Alumina is dissolved in reduction pots; these are deep rectangular steel shells lined with carbon or graphite. The steel shells are filled with a molten electrolyte consisting mostly of a compound of sodium, aluminum, and fluorine, called cryolite. Carbon anodes are immersed into the electrolyte carrying electrical current which then flows into the molten cryolite containing dissolved alumina. The chemical bond between aluminum and oxygen in the alumina is broken, the aluminum is deposited in the bottom of the cell, while the oxygen reacts with the carbon producing carbon dioxide bubbles. Once passed through, the electrical current flows into the molten aluminum deposit and is then collected by the bottom of the pot, called cathode.

The molten aluminum is siphoned from the cells into large crucibles. From there the aluminum is poured directly into molds to produce foundry ingot. It then can be transferred to furnaces for further refining or for alloying.

Billet development

Liquid steel is poured into the ladle and the ladle is then taken to Continuous Casting Machine. Continuous casting is the process whereby molten metal is solidified into a "semi-finished" billet, bloom, or slab. Billets are processed by hot rolling them through plain or grooved cylindrical rotating rolls to produce plates, sheets, rods, structural sections, and tubes etc. Billets are then packaged and ready for distribution.

Extrusion process

Step 1. Billet Pre-heating

Billets are first cut to the desired length based on the product specifications. Then billets are moved to a tunnel heater and must be heated to approximately 800-925° F. The exact temperature is based on what the make-up of the aluminum is.

Step 2. Extrusion

After a billet reaches the desired temperature, it is transferred to the loader where a thin film of smut or lubricant is added to the billet and to the ram, to prevent sticking together. Then the billet is transferred to the cradle.
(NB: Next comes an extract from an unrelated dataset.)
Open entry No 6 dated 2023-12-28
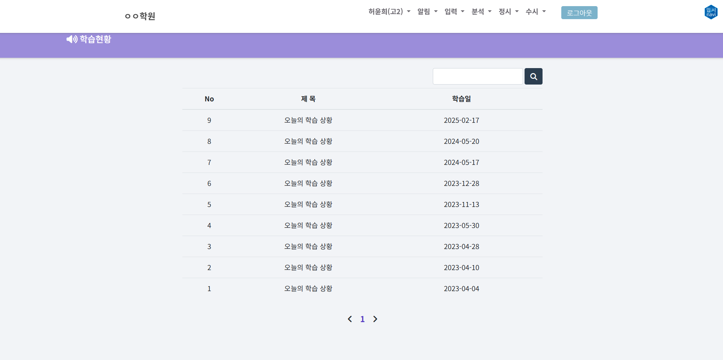Viewport: 723px width, 360px height. (x=308, y=183)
A set of dies that match the customer’s specifications are placed in line. The ram then applies pressure to the dummy block which, in turn, pushes the billet until it is inside the container. Under pressure the billet is crushed against the die, becoming shorter and wider until it has full contact with the container walls. The billet is forced through these dies using a ram and anywhere from 1600 to 6000 tons of pressure. While the aluminum is pushed through the die, liquid nitrogen flows around some sections of the die to cool it. This increases the life of the die and creates an inert atmosphere which keeps oxides from forming on the shape being extruded.

As an extrusion exits the press, the temperature is taken with a True Temperature Technology (3T) instrument mounted on the press platen. The main purpose of knowing the temperature is to maintain maximum press speeds. The target exit temperature for an extrusion is dependent upon the alloy.

Step 3. Cooling

Not all of the billet can be used. The remainder (butt) contains oxides from the billet skin. The butt is sheared off and discarded while another billet is loaded and welded to a previously loaded billet and the extrusion process continues.

Step 4. Stretching and Cutting

After the aluminum has cooled and moved along the cooling table, it is then moved to the stretcher. Stretching straightens the extrusions, increases hardness and improves the aluminum strength.

After extrusions have been stretched they are transferred to a saw table and cut to specific lengths.

Step 5: Aging

The extrusions are loaded on a transportation device and moved into age ovens. Heat-treating hardens the metal by speeding the aging process in a controlled temperature environment for a set amount of time.